I fear it was a good hard clip, because his flying is a bit more of the crash-landing style. However, he is starting to moult, so I'm hoping that those clipped primary flight feathers will grow back before long.


----------



## StarlingWings (Mar 15, 2013)

His wings do indeed look pretty heavily clipped, but I'm sure that they'll soon grow out and Mercutio will be joining his friend in no time!


----------



## Kyrion (Mar 26, 2017)

Thanks StarlingWings,

Bless him, he is a determined bar crawler right now, and he often nibbles Mal to get him to move out of the way if he's blocking the route from A to B! I'm glad to hear it's almost certainly a harsh clip and that his feathers will grow back given time!


----------



## StarlingWings (Mar 15, 2013)

Haha, determined bar crawler


----------



## FaeryBee (May 9, 2011)

*Poor little guy -- that is definitely a severe clip job. 
I'm surprised the breeder clipped them so short. 
Generally, a breeder knows to do a simple "safety-clip" of only the first two or three feathers and not to cut them clear up to the secondaries.

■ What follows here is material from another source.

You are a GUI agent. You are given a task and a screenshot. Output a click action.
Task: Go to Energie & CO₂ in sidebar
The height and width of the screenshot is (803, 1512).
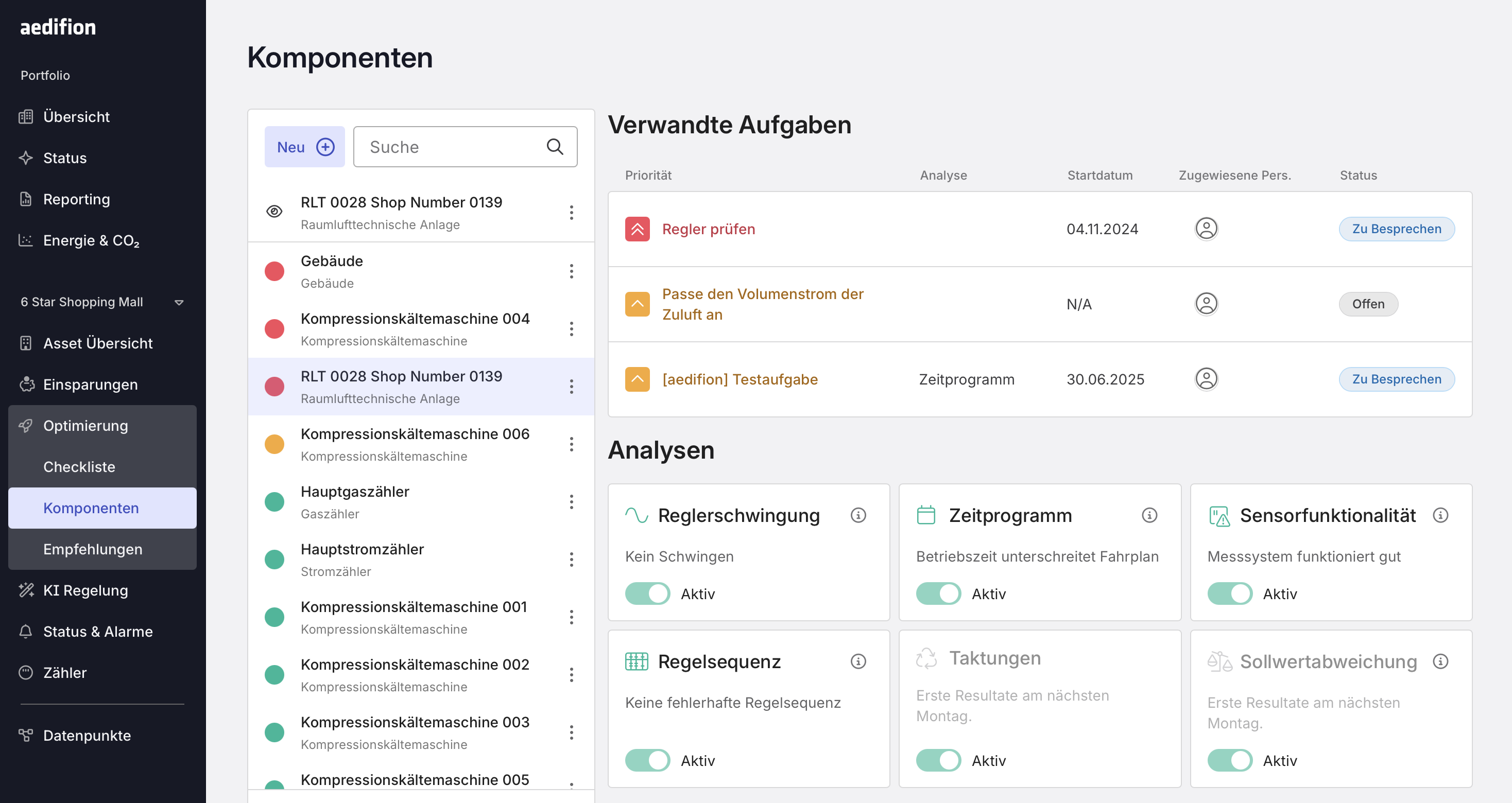coord(91,240)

I'm sure Mercutio will be much happier once he molts and has new flight feathers.

Be aware, it may take him some time to learn to fly well since he hasn't had the opportunity to do so.

Does he sit on your finger?
If so, you can raise your hand and then lower it to encourage him to flap his wings while holding on to your finger.
This will help him exercise his wing muscles during the time you're waiting for his flight feathers to grow in.*


----------



## Kyrion (Mar 26, 2017)

Thanks FaeryBee,

The breeder, although recommended, was not one I would go back to again. She hasn't got back to me when I asked about the wing clip, and some of what she told me seems... well, lets just say the birds aren't exactly proving all she said about them (that they already eat fresh food and that they're well-handled: some of that might be due to them still settling it, but after a fortnight I would have hoped for them to be a bit happier in their old behaviours, such as eating the fresh food.)

Mercutio is cautious, which could have something to do with the fact he is a month younger than Malvolio, and could also be his natural disposition. He will climb on my hand for millet, but is still very hesitant and uncomfortable about that notion. I'm taking it very slow and careful, getting him used to me rather than rushing in, so that hopefully he can trust me as time goes on.

As soon as he's confident, I'll bob him gently up and down to get his wings flapping.

He does try to fly in the cage sometimes, bless him, but honestly it's a bit of a worry. He seems to hit the floor with a fairly hard bump. :blink:

Thank you for your advice. I'll let you know how he's going!


----------



## FaeryBee (May 9, 2011)

*You might want to put some towels down on the floor in the area where he seems to land "hard" at this time to help cushion the landing until the flight feathers grow back.

Blessings to your little fellow! :hug:*


----------